A Function Inliner for Wasmtime and Cranelift

Function inlining is one of the most important compiler optimizations, not because of its direct effects, but because of the follow-up optimizations it unlocks. It may reveal, for example, that an otherwise-unknown function parameter value is bound to a constant argument, which makes a conditional branch unconditional, which in turn exposes that the function will always return the same value. Inlining is the catalyst of modern compiler optimization.

Note: This is cross-posted from my personal blog.

Wasmtime is a WebAssembly runtime that focuses on safety and fast Wasm execution. But despite that focus on speed, Wasmtime has historically chosen not to perform inlining in its optimizing compiler backend, Cranelift. There were two reasons for this surprising decision: first, Cranelift is a per-function compiler designed such that Wasmtime can compile all of a Wasm module’s functions in parallel. Inlining is inter-procedural and requires synchronization between function compilations; that synchronization reduces parallelism. Second, Wasm modules are generally produced by an optimizing toolchain, like LLVM, that already did all the beneficial inlining. Any calls remaining in the module will not benefit from inlining — perhaps they are on slow paths marked [[unlikely]] or the callee is annotated with #[inline(never)]. But WebAssembly’s component model changes this calculus.

--- EXTRACTED MATERIAL ---
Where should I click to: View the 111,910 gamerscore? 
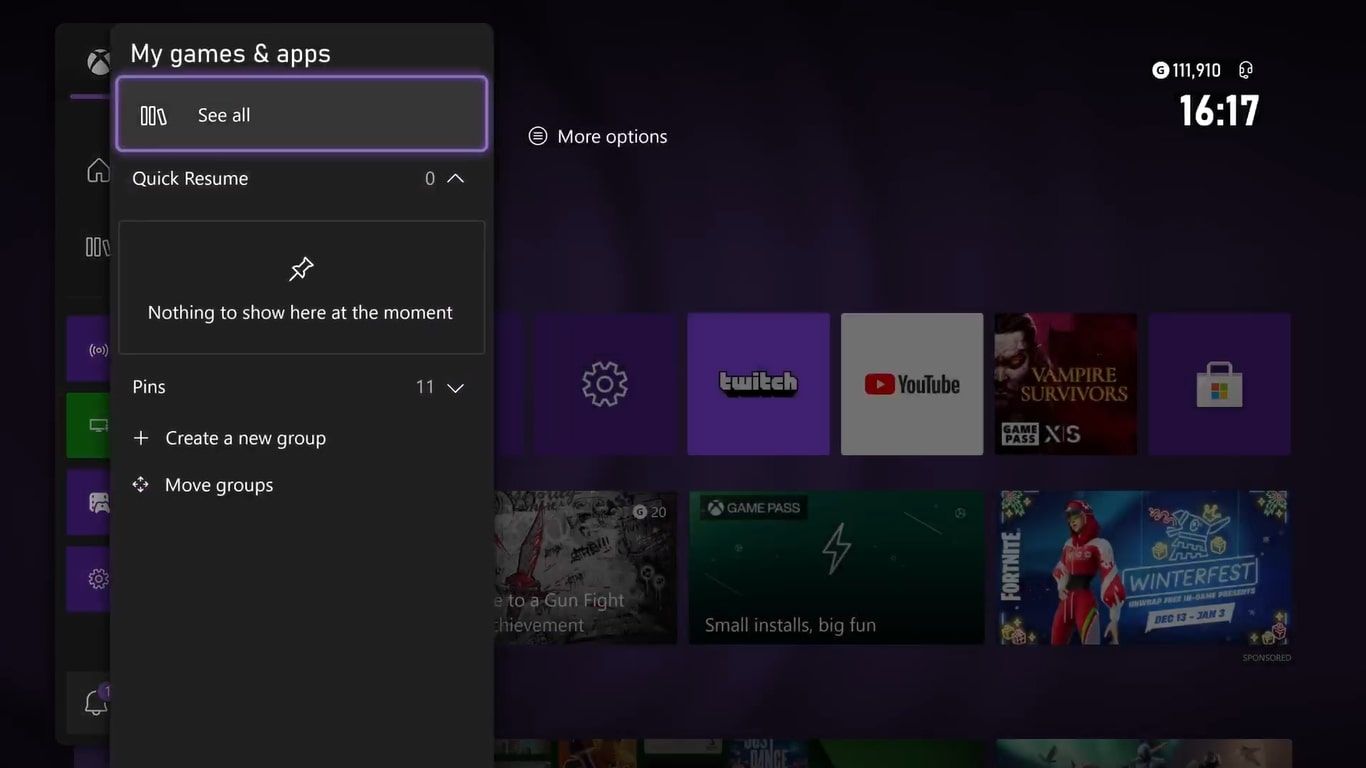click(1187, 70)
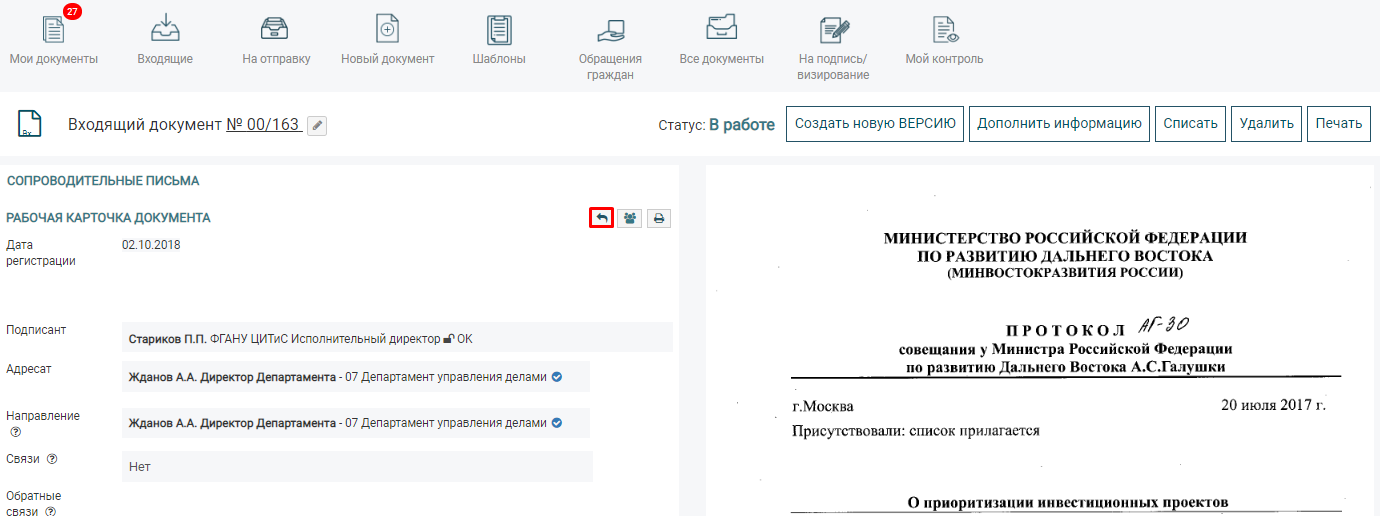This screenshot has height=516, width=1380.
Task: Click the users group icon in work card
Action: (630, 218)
--
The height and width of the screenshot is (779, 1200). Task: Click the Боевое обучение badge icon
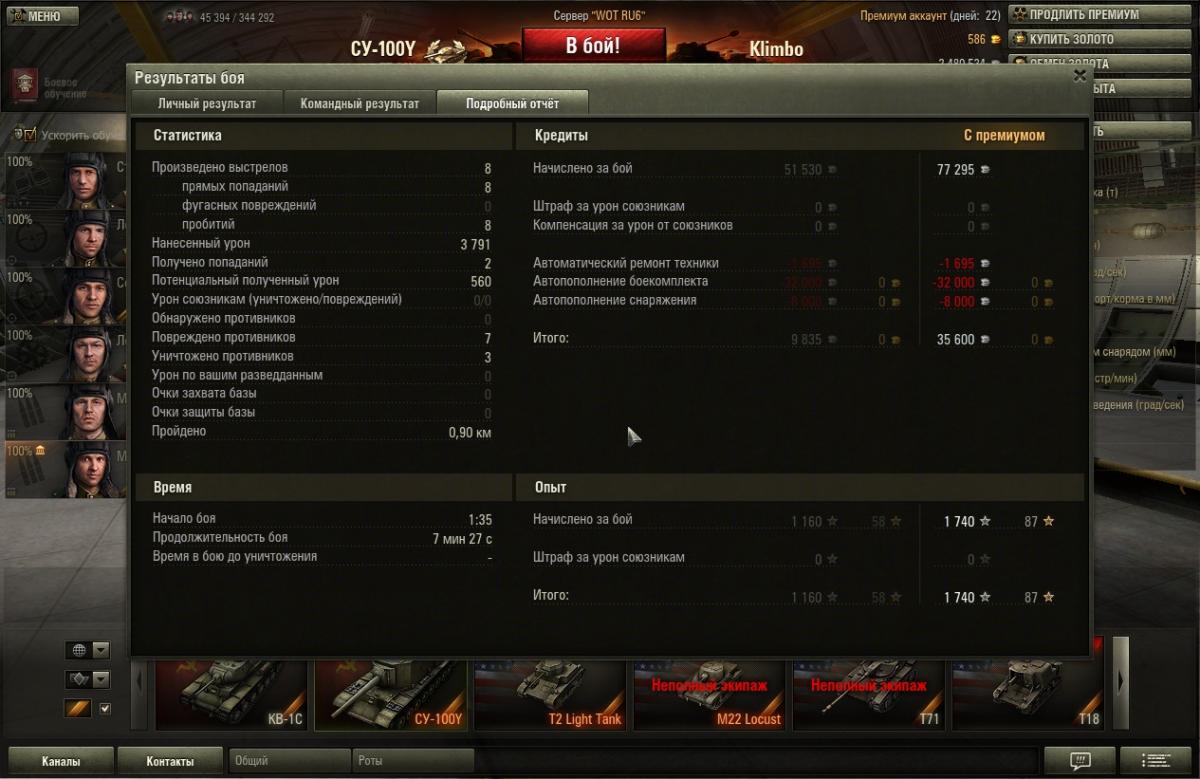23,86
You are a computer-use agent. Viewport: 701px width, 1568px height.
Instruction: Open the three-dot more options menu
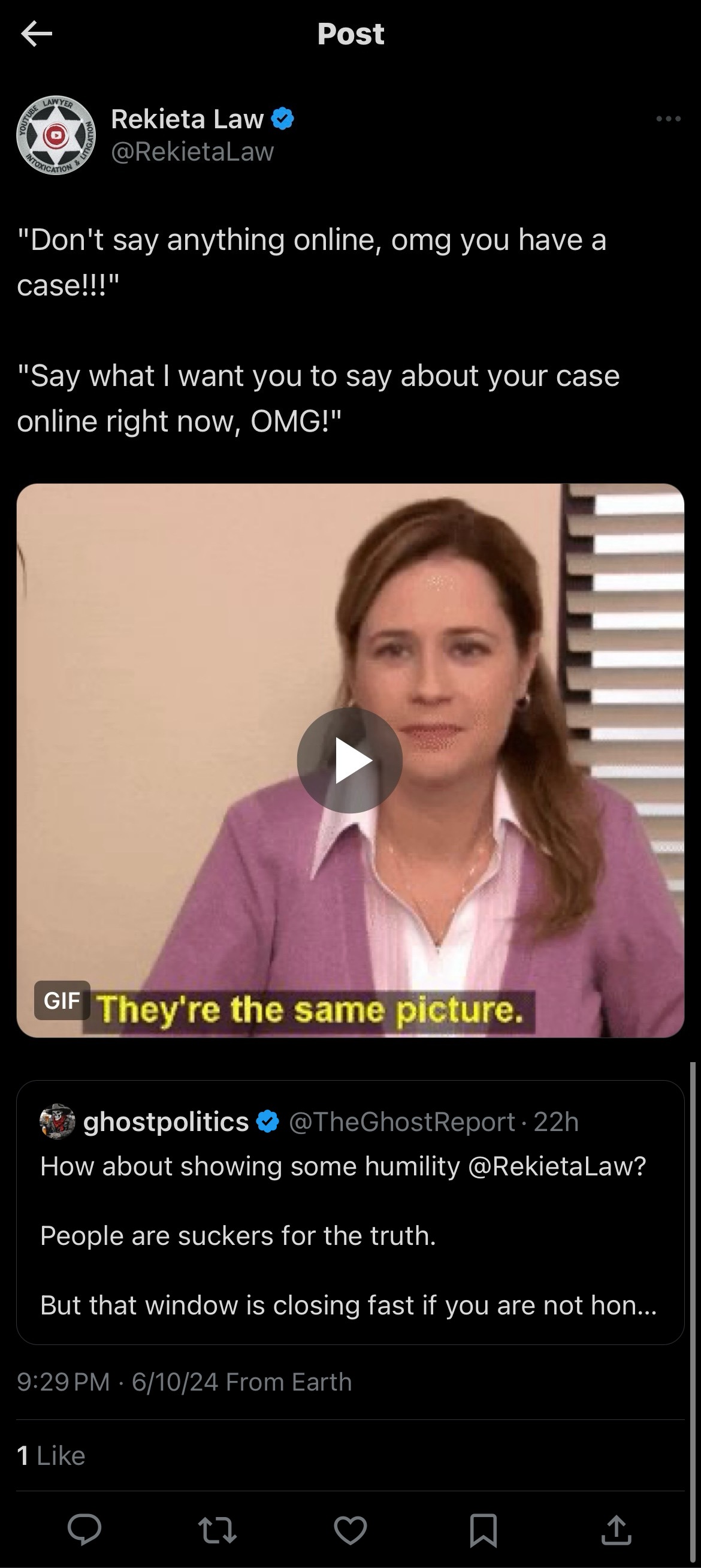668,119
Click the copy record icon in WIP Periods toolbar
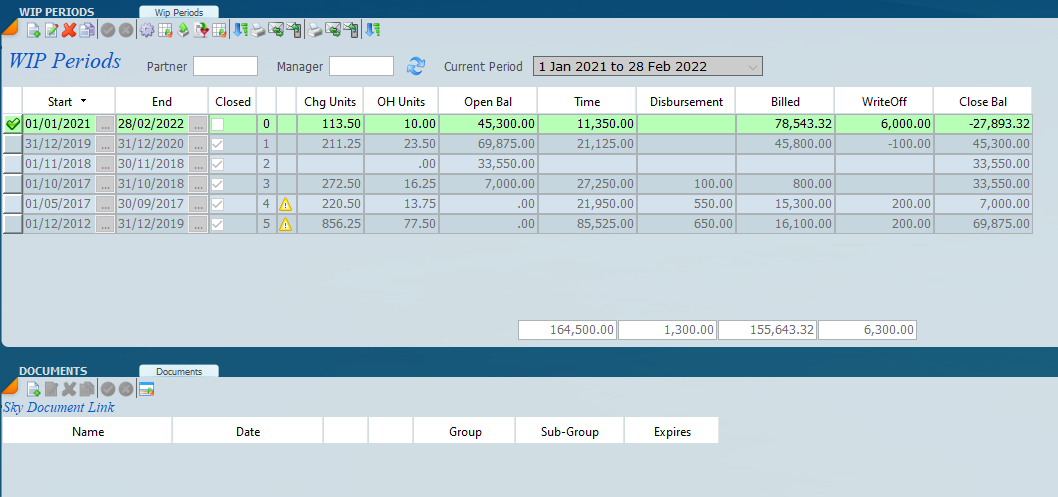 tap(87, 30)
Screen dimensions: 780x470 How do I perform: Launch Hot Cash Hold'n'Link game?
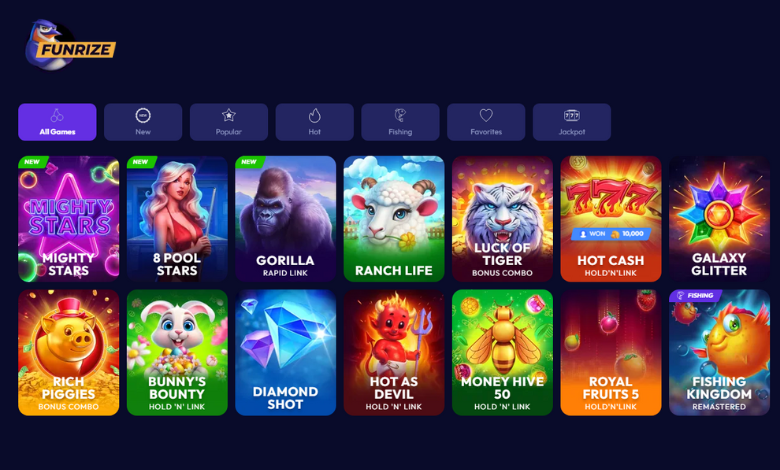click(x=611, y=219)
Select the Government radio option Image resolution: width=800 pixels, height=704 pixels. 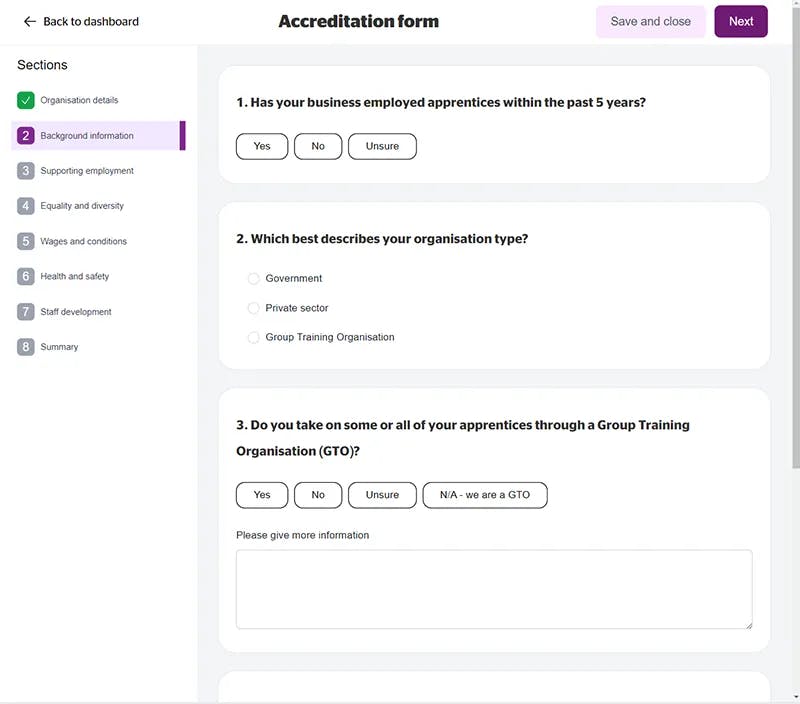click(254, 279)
...
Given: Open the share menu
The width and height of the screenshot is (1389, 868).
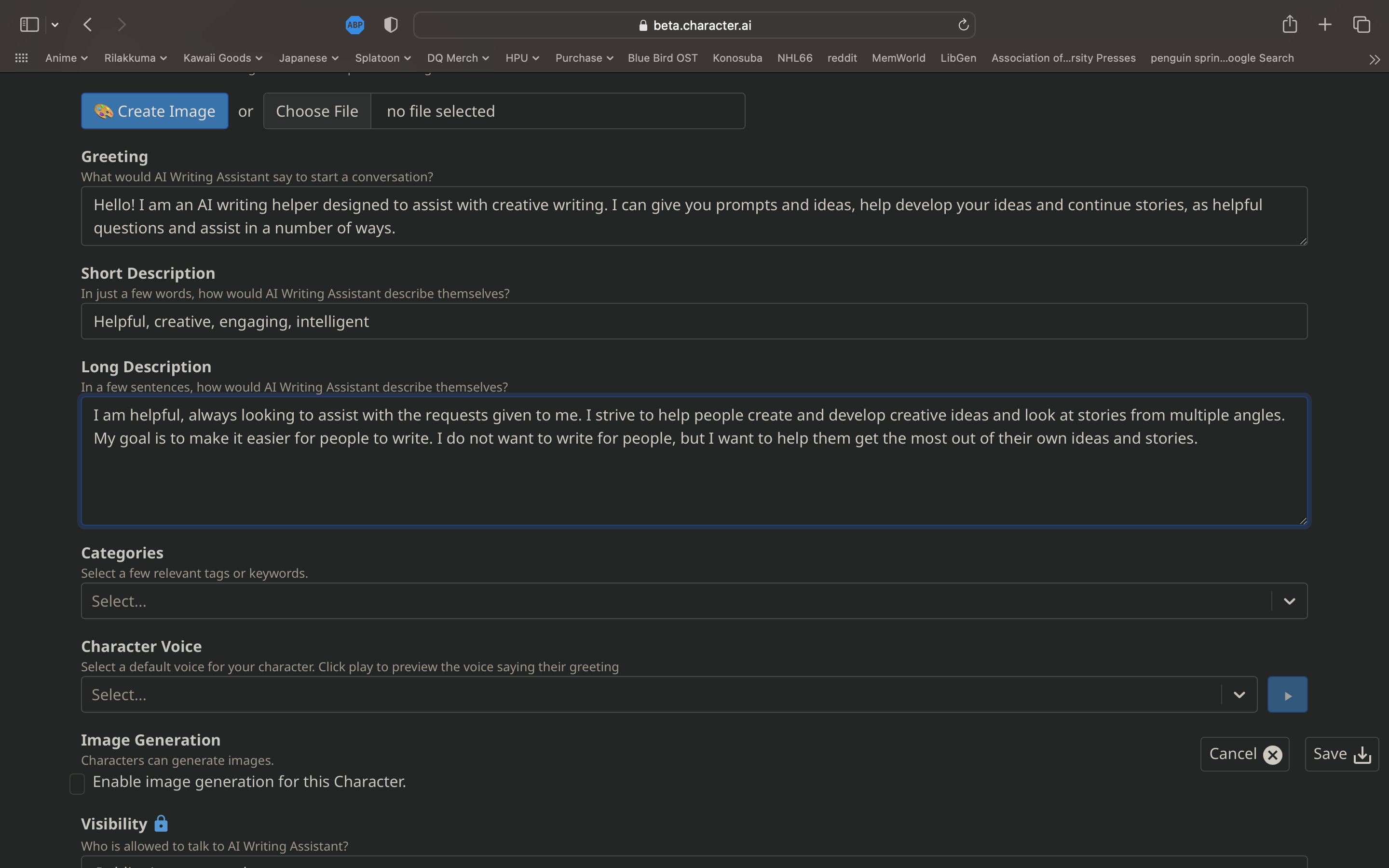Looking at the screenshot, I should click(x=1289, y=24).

--- ACTIONS TO TAKE ---
**1)** Copy out the stretch of the entries from the line that contains "Where should I" through the line that contains "Action: (630, 218)", with the pictures left out.
**2)** Pick up the piece on the function inliner for Wasmtime and Cranelift after its final sentence and keep writing.

--- RESPONSES TO THE EXERCISE ---
**1)**
Where should I click to: View the 111,910 gamerscore? 
click(1187, 70)
This screenshot has height=516, width=1380.
Task: Click the users group icon in work card
Action: (630, 218)

**2)**
With the component model, developers can compose multiple Wasm modules — each produced by different toolchains — into a single program. Those toolchains only had a local view of the call graph, limited to their own module, and they couldn’t see cross-module or fused adapter function definitions. None of them, therefore, had an opportunity to inline calls to such functions. Only the Wasm runtime’s compiler, which has the final, complete call graph and function definitions in hand, has that opportunity.

Therefore we implemented function inlining in Wasmtime and Cranelift. Its initial implementation landed in Wasmtime version 36, however, it remains off-by-default and is still baking. You can test it out via the -C inlining=y command-line flag or the wasmtime::Config::compiler_inlining method. The rest of this article describes function inlining in more detail, digs into the guts of our implementation and rationale for its design choices, and finally looks at some early performance results.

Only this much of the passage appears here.